Le banquier a fait savoir que la BCL tente de régler le problème en encourageant les opérations de dépôt dans les circonstances exceptionnelles actuelles. Il a affirmé que les banques ont eu la permission d’activer, d’alimenter et de commercialiser les cartes bancaires et d’ouvrir le service de transfert d’argent (western union et Money gram), précisant que les mandats d’études ou de soins ne dépassent plus les 7500 dollars ou l’équivalent en devises. « Toutes ces opérations se font à travers le « numéro national » et sont contrôlées par le système de suivi de devises, créé récemment pour aider la BCL à détecter les fraudes », a-t-il expliqué.
Abdesslem Nasba, député de Zanten estime que la corruption qui s’est développée durant les dernières années a une importante part de responsabilité dans le manque de liquidités. L’octroi à quelques personnes de grandes quantités d’argent liquide n’a pas arrangé les choses. Le député a fait part de l’absence de la confidentialité au sein des banques, ce qui a permis la fuite des contenus des comptes de quelques clients. Ceci a engendré l’augmentation des crimes d’enlèvement et de braquages, outre la propagation d’armes. Il a accusé la faiblesse de l’Etat, incapable de faire respecter la loi.
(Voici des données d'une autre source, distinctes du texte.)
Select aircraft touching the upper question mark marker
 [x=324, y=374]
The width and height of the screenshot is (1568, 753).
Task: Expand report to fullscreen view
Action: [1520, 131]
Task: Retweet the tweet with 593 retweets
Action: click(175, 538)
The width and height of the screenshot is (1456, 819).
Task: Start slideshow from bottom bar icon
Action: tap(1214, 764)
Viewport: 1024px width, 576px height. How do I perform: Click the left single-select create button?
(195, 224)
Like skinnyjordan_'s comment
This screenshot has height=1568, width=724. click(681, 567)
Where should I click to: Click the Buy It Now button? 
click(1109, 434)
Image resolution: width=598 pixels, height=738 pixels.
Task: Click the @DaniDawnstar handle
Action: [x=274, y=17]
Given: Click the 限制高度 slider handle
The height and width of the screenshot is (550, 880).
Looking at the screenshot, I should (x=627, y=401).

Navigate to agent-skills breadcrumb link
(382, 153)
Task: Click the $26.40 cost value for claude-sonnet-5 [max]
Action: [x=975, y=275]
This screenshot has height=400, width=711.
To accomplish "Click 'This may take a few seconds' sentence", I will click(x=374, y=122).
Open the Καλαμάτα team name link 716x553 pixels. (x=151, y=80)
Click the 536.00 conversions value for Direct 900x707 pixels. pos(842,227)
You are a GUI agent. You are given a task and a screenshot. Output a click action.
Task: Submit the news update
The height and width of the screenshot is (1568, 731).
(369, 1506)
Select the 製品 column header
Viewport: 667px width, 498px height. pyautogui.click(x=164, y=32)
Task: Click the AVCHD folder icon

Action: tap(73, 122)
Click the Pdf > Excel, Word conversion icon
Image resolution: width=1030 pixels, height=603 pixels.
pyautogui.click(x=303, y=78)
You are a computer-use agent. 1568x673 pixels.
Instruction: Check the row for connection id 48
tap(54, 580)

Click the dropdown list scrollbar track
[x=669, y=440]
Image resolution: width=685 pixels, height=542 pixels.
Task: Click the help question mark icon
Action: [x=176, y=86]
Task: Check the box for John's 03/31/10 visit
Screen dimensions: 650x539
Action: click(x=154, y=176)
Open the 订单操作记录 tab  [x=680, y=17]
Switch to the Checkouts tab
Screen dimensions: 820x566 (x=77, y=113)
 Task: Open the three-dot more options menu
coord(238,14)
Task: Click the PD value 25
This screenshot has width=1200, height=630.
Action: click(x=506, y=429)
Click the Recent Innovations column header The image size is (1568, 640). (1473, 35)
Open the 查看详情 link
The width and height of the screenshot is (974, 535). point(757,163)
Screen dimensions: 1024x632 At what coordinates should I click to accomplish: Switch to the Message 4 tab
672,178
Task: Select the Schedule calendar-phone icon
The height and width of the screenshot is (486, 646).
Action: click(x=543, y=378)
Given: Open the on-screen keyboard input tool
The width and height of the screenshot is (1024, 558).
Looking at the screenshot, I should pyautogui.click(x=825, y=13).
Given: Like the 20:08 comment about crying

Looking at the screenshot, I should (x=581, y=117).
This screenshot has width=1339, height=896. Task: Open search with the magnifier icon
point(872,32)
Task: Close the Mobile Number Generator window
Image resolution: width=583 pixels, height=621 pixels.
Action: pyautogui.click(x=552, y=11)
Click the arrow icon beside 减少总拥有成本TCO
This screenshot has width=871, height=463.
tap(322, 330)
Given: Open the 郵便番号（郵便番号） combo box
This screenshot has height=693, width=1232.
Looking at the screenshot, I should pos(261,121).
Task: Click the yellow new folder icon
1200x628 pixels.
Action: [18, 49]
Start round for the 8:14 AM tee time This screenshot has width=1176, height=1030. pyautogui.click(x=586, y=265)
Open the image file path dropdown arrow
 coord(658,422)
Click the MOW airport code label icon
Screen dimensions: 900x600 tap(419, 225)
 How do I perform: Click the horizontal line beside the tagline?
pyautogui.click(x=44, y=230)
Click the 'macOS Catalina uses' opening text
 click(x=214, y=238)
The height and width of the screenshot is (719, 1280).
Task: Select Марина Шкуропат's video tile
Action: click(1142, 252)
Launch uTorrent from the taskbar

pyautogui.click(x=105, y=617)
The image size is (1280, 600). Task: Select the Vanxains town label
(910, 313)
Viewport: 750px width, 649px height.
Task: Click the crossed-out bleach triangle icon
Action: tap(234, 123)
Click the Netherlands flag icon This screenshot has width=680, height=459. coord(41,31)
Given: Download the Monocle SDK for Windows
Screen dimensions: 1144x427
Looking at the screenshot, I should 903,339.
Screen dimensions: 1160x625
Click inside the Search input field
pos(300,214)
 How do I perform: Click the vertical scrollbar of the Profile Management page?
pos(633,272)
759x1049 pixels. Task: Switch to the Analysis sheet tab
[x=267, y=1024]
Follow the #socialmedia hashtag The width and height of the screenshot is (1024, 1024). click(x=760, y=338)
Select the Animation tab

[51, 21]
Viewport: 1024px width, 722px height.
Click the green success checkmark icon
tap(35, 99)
L’expert économique, docteur Mohsen Derija, propose un plan sur le moyen terme pour sortir de cette crise, qui stipule d’engager les réformes visant à réduire la consommation de devises en subventionnant le carburant et quelques produits alimentaires, sujets de contrebande, de diriger l’appui aux citoyens les plus nécessiteux, de réformer le secteur bancaire pour qu’il puisse financer l’activité économique et d’avancer dans le projet de la gouvernance électronique.
L’homme d’affaires Hosni Bey pense que « l’unification du prix officiel de change ou l’imposition d’une taxe sur la vente de devises et la généralisation de son achat et vente incitera les Libyens à retourner aux banques, ce qui mettra fin au problème de liquidité », proposant « l’interdiction le troc de la subvention relative aux aliments par la monnaie ».
Quant à l’expert économique libyen Ali Salh, il estime que l’utilisation des cartes de crédit au quotidien est la meilleure solution pour le manque de liquidité, expliquant que ce système fera tourner la roue économique sans besoin de liquidité.
D’autres pensent que le dépôt de la liquidité nationale et étrangère dans les banques serait une solution rapide et efficace. Des experts indiquent que ceci nécessite le retrait de nombre d’anciennes monnaie locale et leur remplacement par le dollar, via le système du numéro national dans toutes les banques libyennes, ainsi que l’activation des cartes bancaires en dollars chez toutes les banques.
Toutes ces théories n’ont pas été concrétisées. Le pouvoir a recours à des méthodes plus pratiques. A l’Est, le gouvernement a obligé les cliniques et les opérateurs téléphoniques à faire les transactions en liquide. Entre-temps, le citoyen reste la victime, surtout avec l’arrivée du mois de Ramadan et les dépenses occasionnées.